Kurdish People

For many people in the West, their first real knowledge of the Kurds occurred a decade ago, in the immediate aftermath of the Persian Gulf War. The Kurdish minority in Iraq, encouraged by Saddam Husseins defeat and American rhetoric calling for his removal, rose in revolt. This rebellion was soon brutally crushed by Saddam, as the American government stood by and allowed massacres to occur. Millions of Kurds fled to Turkey and Iran, each nation "reluctant hosts". As another writer points out: "It is a sad feature of the Kurdish question that the only times it is brought to our notice is at moments of conflict". But who are the Kurds, what is their culture, and where do they fit into the history of the Middle East?

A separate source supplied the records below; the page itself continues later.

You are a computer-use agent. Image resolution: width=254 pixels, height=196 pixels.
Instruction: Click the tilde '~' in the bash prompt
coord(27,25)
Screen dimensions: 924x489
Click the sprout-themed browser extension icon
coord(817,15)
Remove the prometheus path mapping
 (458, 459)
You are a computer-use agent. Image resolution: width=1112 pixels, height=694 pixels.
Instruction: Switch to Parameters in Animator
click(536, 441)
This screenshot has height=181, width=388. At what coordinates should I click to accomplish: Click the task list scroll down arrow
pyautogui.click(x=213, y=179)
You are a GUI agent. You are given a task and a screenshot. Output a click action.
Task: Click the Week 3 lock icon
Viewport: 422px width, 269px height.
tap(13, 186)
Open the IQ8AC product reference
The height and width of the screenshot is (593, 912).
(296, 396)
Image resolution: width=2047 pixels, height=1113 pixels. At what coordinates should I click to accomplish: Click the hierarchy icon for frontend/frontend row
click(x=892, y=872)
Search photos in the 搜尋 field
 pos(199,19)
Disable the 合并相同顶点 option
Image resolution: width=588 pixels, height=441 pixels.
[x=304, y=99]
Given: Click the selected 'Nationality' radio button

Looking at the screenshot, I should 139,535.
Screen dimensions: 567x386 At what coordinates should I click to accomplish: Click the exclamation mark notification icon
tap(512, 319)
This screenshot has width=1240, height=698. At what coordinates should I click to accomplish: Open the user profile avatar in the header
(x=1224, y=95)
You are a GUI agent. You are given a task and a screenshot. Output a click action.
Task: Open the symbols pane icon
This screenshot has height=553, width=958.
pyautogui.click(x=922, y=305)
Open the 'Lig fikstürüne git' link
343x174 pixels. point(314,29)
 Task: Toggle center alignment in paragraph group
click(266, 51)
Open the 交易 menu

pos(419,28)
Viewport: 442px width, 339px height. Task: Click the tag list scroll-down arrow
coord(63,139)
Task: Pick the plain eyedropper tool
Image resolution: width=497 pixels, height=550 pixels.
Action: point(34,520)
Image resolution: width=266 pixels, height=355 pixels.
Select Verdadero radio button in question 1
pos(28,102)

Ethnic Minority of the Middle East
The Kurdish people form an ethnic minority in several major Middle Eastern states, including the following:
- Turkey
- Iran
- Iraq
- Syria
In 1992, there were approximately 15 million Kurds in Turkey, comprising 25.42% of the population. Although the region known as "Kurdistan" is located in eastern Turkey, there are 2.5 million Kurds living in Istanbul, making it the largest Kurdish city in the world. Critics have charged that the Turks wish to depopulate Kurdistan by the intermixing of Kurd and Turk, thus defusing the Kurdish question in that country. In Iran, it is estimated that 8 million Kurds comprise 14% of the population, but information is scarce from Iran. In Iraq, 5.2 million Kurds make up 30% of the population, including 500,000 residents of Baghdad.
Kurdish Communities
There are also 1.5 million Kurds in concentrated communities in Syria, and 500,000 in regions of the former Soviet Union. There are also significant Kurdish communities in Afghanistan, Iranian Khorasan, Lebanon, Jordan, Israel and the United States. Altogether, there are 31 million Kurds worldwide, most of who still live in Kurdistan. The Kurds are the third most populous nation in Western Asia, behind Arabs and Turks, and two-thirds of the member nations of the UN have smaller populations than Kurdistan. Yet the Kurds have no nation of their own. The Syrian Kurds, for example, "have seldom occupied a place in the world press" since their numbers are so few. They are "hence less prone to uprisings against the government in demand of their rights." These Kurds live on the plains just south of the foothills of western Kurdistan in Turkey, a region not suitable to guerilla warfare and isolated from the outside world.